* SOURCE RECORDS *
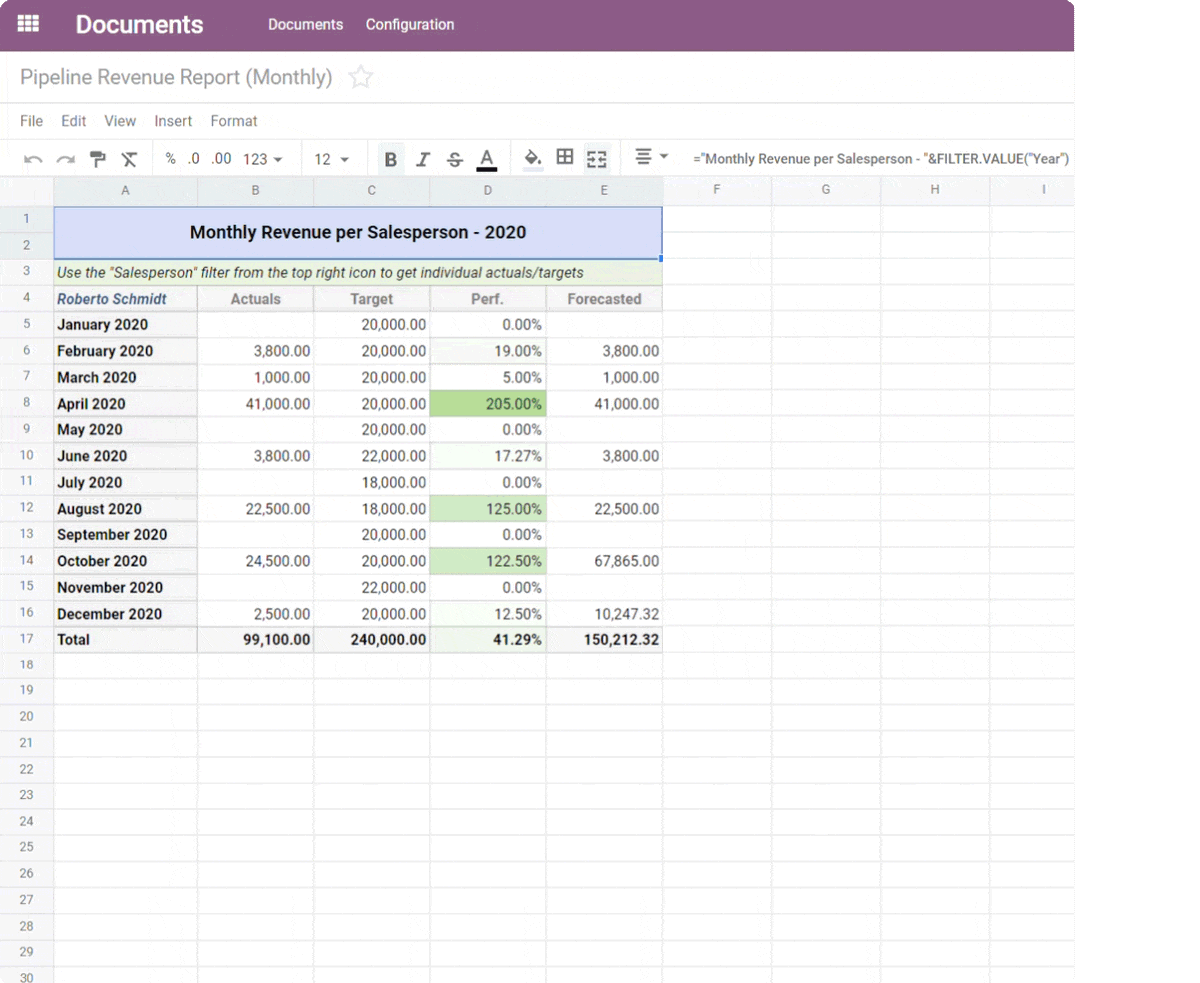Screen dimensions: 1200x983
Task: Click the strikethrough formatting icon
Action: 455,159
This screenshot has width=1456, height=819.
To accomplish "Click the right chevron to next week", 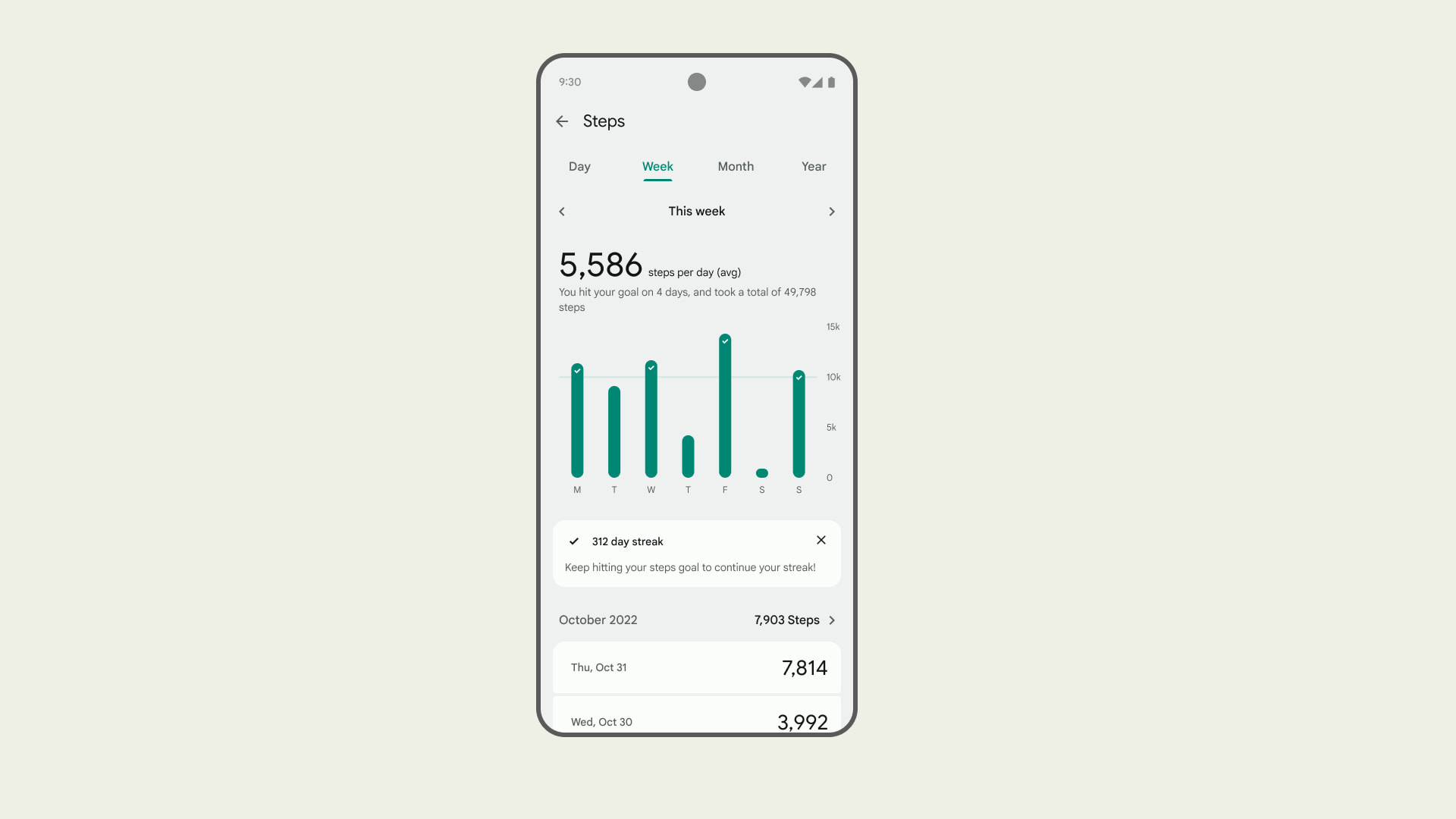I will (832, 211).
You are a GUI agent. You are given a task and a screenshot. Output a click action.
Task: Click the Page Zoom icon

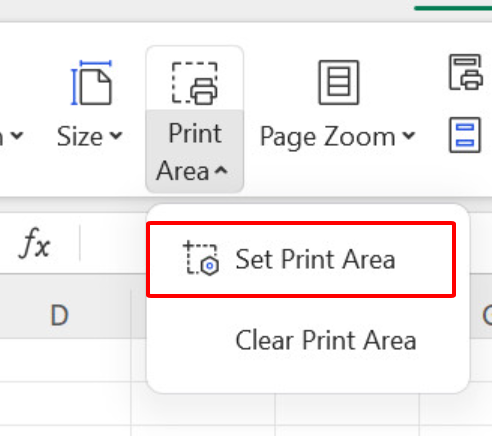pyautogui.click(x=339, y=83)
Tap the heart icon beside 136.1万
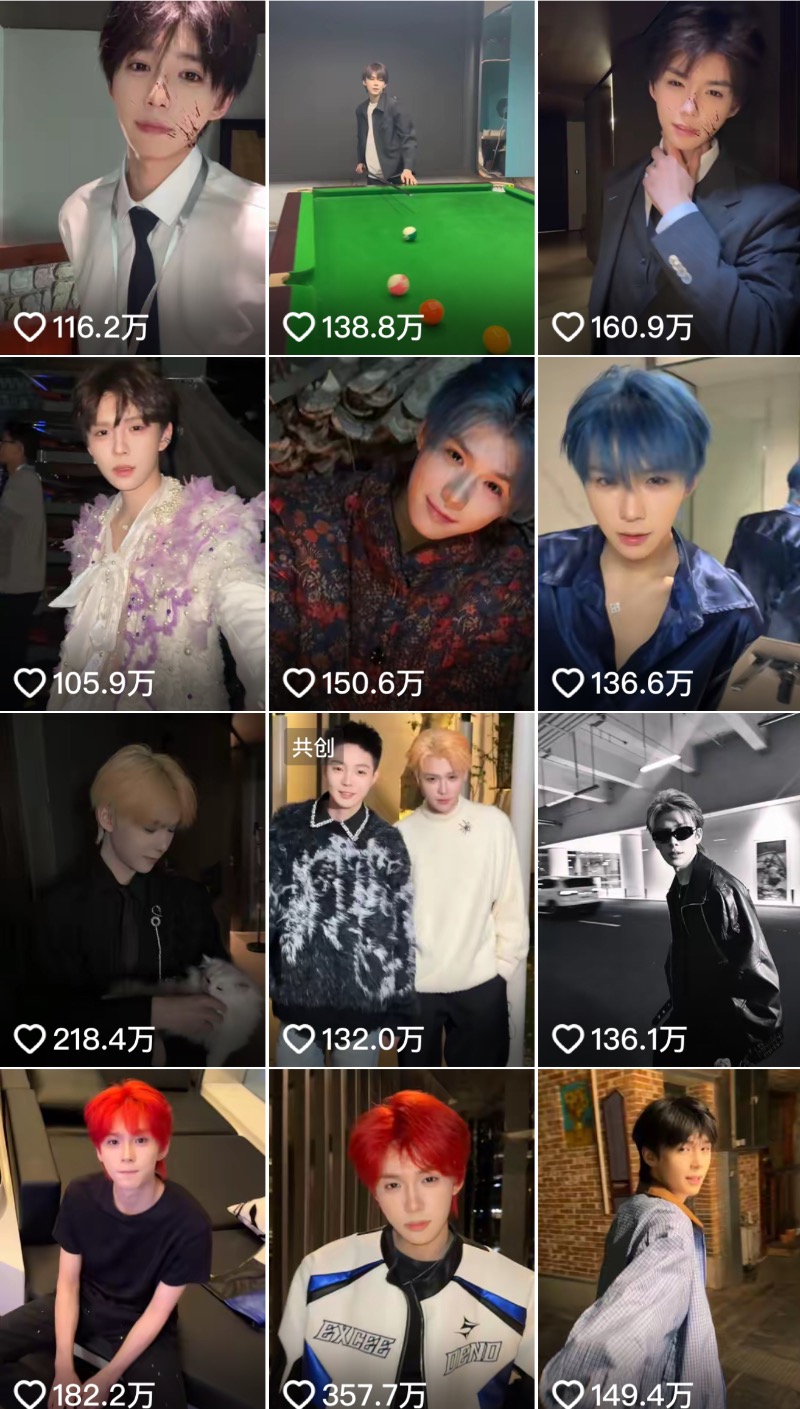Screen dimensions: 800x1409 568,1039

* THE EXERCISE *
Rewrite the material from the line containing "You are a GUI" through the end of the material, changing "icon" to "button" wherever it appears and leaving everything else unchanged. Omit the pictures.

* RESPONSE *
You are a GUI agent. You are given a task and a screenshot. Output a click action.
Task: Click the Page Zoom button

pyautogui.click(x=339, y=83)
Tap the heart button beside 136.1万
Screen dimensions: 800x1409 568,1039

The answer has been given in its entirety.